Problem to work on
How many lines of the listing below contain the word "click"? Reply with the number alone.

--- Start of Stored data ---

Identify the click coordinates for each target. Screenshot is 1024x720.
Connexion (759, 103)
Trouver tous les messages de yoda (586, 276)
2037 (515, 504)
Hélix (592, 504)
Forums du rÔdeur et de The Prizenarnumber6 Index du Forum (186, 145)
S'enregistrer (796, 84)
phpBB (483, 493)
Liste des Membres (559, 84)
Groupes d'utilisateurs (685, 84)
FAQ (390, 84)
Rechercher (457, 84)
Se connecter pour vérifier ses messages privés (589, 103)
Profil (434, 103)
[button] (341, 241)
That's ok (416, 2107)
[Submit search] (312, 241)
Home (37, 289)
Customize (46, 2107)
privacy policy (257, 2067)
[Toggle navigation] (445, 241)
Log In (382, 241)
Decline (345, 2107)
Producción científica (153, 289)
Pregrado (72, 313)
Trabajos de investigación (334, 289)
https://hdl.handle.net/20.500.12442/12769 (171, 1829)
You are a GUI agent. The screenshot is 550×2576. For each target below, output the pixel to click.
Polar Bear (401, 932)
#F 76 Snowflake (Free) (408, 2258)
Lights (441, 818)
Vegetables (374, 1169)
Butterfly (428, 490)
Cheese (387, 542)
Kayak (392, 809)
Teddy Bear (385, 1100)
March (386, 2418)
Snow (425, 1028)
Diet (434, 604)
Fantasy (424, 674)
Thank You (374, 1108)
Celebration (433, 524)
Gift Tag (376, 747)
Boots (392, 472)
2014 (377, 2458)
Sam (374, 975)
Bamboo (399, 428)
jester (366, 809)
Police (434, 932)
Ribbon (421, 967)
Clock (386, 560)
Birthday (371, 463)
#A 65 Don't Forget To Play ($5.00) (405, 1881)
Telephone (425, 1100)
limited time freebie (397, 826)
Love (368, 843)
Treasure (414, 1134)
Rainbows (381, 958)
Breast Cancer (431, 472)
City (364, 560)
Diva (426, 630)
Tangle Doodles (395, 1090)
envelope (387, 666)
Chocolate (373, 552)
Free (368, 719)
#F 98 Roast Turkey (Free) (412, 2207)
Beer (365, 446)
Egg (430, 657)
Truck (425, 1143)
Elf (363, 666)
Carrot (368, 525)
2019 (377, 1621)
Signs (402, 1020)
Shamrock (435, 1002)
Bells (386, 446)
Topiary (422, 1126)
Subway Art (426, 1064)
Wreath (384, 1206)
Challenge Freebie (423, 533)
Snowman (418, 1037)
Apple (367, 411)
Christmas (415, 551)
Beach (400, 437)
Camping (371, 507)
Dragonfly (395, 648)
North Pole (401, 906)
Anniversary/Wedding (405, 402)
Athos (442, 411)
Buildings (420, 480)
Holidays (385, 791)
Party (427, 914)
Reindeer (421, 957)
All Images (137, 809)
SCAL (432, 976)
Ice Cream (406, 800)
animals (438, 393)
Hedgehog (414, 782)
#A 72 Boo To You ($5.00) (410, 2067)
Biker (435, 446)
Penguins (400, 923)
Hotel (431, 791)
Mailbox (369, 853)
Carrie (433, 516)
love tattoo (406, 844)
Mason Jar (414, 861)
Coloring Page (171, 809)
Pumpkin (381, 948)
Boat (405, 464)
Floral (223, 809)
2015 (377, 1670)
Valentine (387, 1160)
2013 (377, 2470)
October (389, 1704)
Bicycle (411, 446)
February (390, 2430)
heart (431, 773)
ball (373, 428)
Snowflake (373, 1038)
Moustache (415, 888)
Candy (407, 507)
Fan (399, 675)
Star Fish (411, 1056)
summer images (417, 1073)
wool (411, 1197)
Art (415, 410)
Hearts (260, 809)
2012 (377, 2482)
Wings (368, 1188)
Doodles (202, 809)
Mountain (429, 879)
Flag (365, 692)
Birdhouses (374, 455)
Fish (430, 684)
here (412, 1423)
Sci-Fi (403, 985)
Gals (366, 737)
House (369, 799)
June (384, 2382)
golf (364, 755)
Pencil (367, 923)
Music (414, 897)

--- End of Stored data ---

Response to this task
2